*Assigned task*.
Emit an exact copy of the lines running from the start of the records to the line containing "Home (91, 173)", both included.

Saved entries
^^^^

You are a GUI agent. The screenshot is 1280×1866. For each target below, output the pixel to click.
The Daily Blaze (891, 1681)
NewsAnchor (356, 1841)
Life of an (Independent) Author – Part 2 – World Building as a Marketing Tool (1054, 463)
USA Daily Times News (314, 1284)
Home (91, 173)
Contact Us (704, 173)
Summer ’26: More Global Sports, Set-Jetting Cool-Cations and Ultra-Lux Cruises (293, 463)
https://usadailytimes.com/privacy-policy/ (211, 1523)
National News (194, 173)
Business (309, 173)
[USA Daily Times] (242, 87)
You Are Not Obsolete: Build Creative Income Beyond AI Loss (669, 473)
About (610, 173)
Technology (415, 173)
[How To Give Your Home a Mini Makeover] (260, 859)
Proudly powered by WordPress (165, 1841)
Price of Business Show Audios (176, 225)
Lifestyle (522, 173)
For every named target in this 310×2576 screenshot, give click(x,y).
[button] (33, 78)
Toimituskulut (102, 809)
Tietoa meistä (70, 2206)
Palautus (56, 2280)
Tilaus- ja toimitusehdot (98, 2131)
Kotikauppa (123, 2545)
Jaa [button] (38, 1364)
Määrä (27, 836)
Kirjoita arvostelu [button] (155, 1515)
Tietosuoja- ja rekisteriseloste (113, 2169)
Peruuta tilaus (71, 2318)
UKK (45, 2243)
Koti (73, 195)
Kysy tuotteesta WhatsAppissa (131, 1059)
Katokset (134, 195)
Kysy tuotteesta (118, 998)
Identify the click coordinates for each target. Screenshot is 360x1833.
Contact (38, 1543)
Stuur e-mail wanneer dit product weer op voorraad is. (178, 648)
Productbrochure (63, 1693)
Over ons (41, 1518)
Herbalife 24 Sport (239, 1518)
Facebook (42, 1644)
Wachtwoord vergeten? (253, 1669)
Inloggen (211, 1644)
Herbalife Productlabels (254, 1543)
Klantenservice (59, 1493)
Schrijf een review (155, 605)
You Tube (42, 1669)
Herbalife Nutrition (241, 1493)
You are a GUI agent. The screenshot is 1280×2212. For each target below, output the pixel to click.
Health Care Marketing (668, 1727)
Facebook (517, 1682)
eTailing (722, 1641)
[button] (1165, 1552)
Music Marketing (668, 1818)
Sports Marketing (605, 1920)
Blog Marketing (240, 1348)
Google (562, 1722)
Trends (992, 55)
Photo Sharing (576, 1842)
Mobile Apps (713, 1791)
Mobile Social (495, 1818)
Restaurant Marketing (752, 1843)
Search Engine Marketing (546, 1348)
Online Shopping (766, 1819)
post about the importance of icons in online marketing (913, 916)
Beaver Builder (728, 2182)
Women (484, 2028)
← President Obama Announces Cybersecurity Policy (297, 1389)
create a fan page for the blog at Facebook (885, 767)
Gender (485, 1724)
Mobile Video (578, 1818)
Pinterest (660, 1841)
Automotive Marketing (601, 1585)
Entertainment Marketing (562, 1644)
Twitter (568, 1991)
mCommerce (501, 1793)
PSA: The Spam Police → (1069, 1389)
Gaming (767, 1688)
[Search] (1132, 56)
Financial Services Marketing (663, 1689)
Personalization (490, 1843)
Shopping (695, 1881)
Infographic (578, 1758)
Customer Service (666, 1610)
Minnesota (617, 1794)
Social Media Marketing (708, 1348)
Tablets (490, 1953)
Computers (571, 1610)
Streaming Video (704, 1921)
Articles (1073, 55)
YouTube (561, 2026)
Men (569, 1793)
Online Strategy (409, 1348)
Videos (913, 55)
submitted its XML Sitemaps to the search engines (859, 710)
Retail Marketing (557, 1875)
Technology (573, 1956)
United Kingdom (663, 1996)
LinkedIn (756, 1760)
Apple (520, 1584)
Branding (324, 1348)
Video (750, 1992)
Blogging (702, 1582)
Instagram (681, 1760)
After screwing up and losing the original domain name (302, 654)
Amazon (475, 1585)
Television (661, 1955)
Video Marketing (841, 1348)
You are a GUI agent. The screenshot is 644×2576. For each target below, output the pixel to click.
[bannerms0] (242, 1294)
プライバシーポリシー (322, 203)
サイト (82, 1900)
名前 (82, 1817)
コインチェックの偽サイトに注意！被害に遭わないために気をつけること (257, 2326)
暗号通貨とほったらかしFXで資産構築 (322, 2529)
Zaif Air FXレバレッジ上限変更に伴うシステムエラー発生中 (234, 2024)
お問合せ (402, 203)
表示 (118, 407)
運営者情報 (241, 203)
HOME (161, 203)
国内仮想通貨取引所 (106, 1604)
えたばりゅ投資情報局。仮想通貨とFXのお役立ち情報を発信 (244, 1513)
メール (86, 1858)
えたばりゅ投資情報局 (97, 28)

^^^^

*Solution to this exercise*.
You are a GUI agent. The screenshot is 1280×1866. For each target below, output the pixel to click.
The Daily Blaze (891, 1681)
NewsAnchor (356, 1841)
Life of an (Independent) Author – Part 2 – World Building as a Marketing Tool (1054, 463)
USA Daily Times News (314, 1284)
Home (91, 173)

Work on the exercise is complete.